My question is: how can one point sets be closed in any case? Can't you always find an open neighborhood around them? Is there any way of looking at this intuitively?
On
A one-point set is closed if its complement is open. In $\Bbb R$, for example, $\{x\}$ is closed for any $x\in\Bbb R$, because $\Bbb R\setminus\{x\}$ is open: if $y\in\Bbb R\setminus\{x\}$, there is an open interval $(a,b)$ such that $y\in(a,b)\subseteq\Bbb R\setminus\{x\}$. In particular, if $y<x$, then $y\in(y-1,x)\subseteq\Bbb R\setminus\{x\}$, and if $y>x$, then $y\in(x,y+1)\subseteq\Bbb R\setminus\{x\}$.
Now suppose that $X=\{0,1\}$ with the open sets $\varnothing$, $\{1\}$, and $X$; this is the Sierpiński space, and in it the one-point set $\{1\}$ is not closed, because its complement, $\{0\}$, is not open.
If $X$ is any space, and $x\in X$ is any point of $X$, then of course $X$ is an open nbhd of $x$ and an open set such that $\{x\}\subseteq X$; this has nothing at all to do with whether or not $\{x\}$ is closed.
Look at the case $\Bbb{R}$. Take a point $b$ on the real line, then clearly the two rays that make up the complement of $\{b\}$ form an open set.

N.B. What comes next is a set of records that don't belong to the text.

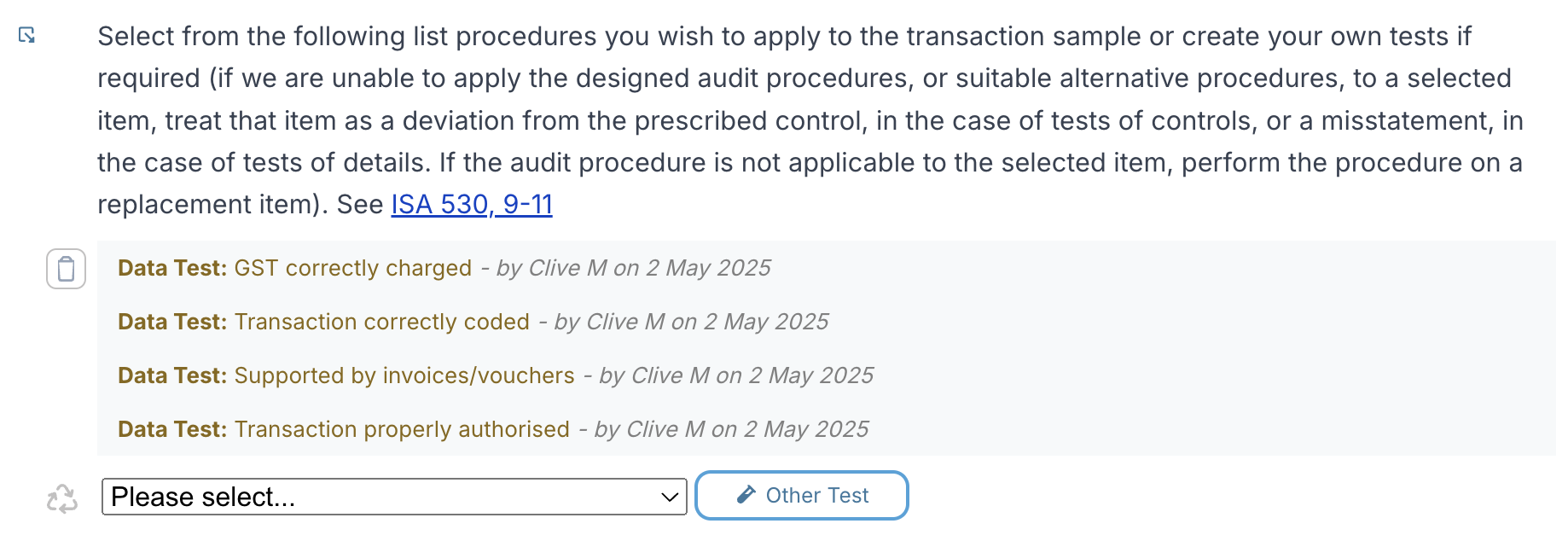Click the instruction paragraph about audit procedures
The height and width of the screenshot is (541, 1568).
tap(810, 120)
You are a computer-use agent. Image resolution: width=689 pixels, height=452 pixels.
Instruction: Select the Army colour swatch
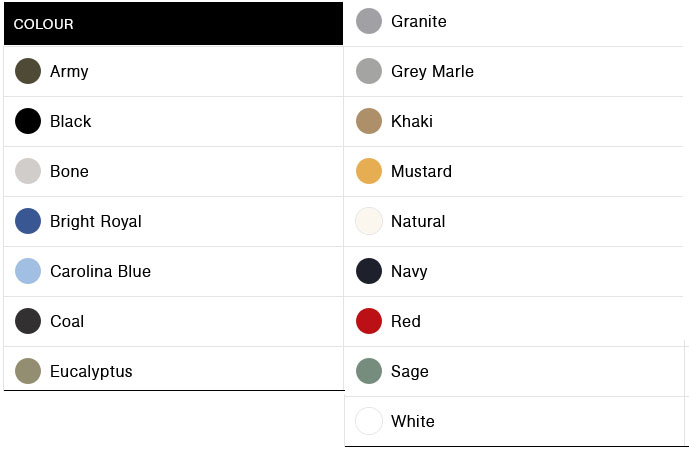point(28,71)
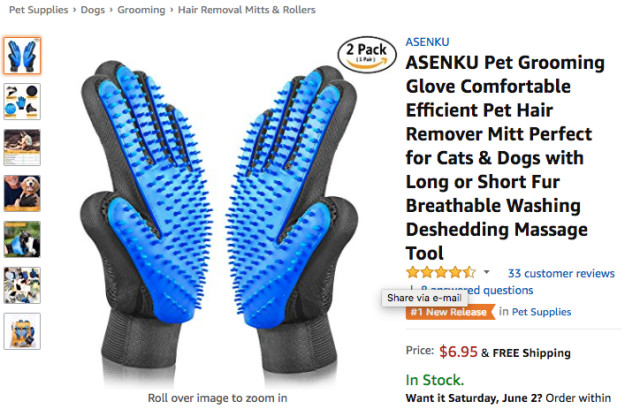The height and width of the screenshot is (409, 640).
Task: Select the thumbnail with pet collage
Action: pyautogui.click(x=22, y=285)
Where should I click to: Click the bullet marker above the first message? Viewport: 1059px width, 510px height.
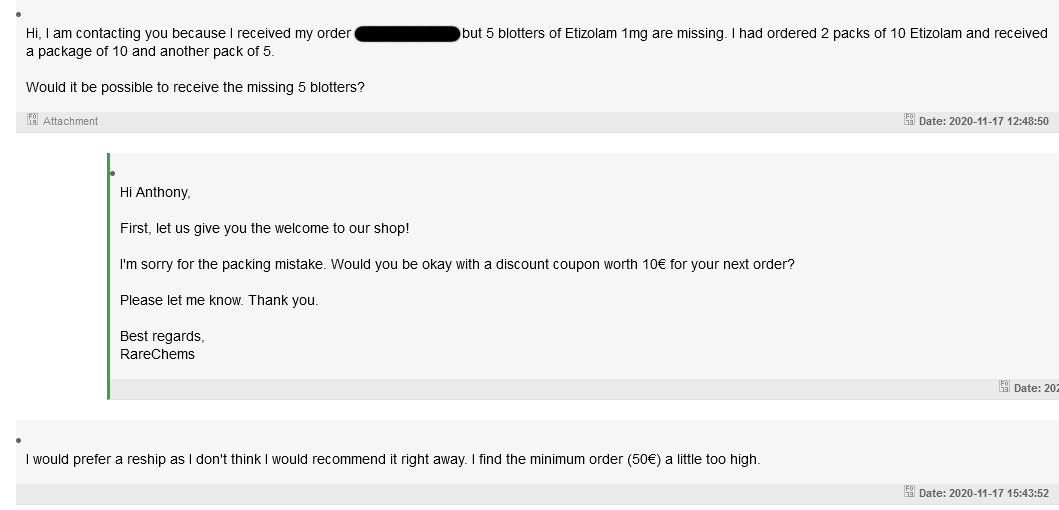(x=18, y=14)
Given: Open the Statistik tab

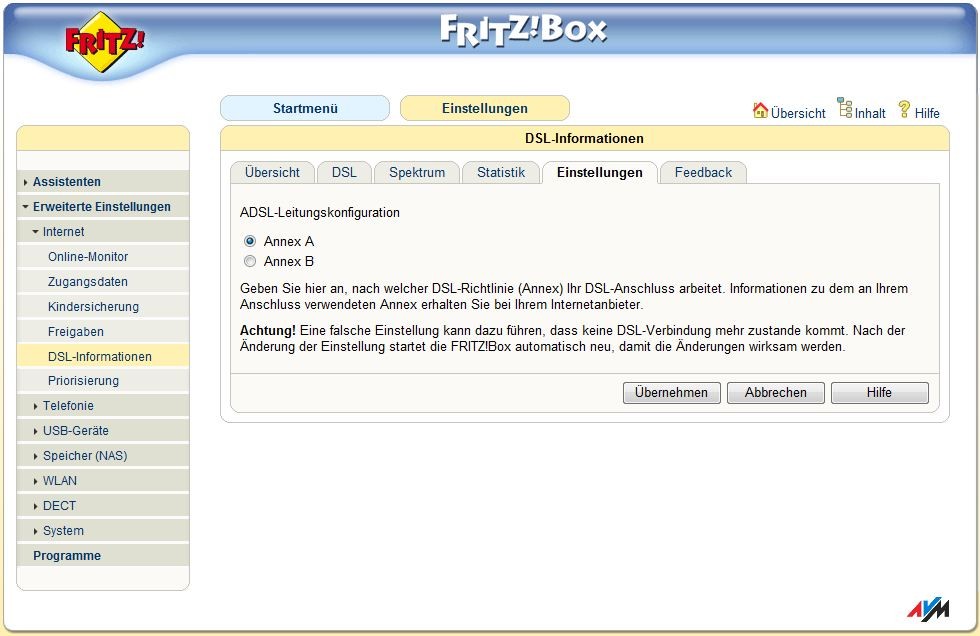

The reason one-point sets closed is part of the hypothesis to regularity and normality (sep axioms; at least in one definition), is so that we can have the inclusion:
Normal spaces $\subset$ Regular spaces $\subset$ Hausdorff spaces
Let's look at the proof that every regular space is Hausdorff using the definition:
Def. $X$ is regular if one-point sets are closed and for all closed sets $C$ and points $p \notin C$ their exist two disjoint neighborhoods containing $C$ and $p$.
Proof. Since one point sets are closed, then let $C = q$, the second point, and we're done.
Thus, as you can see the one-point set closed property makes the proof one line.
Also, let's look at the proof that every normal space is regular.
Again, since one-point set are closed, in the definition of normal, which is:
Def. $X$ is a normal space if one-point sets are closed and for any two disjoint closed sets $C,D$ in $X$, there are two disjoint open sets containing them.
we can let $C = p$ since one point sets are closed, and we're done.
That's why one-point sets closed is used in the definitions of regular and normal.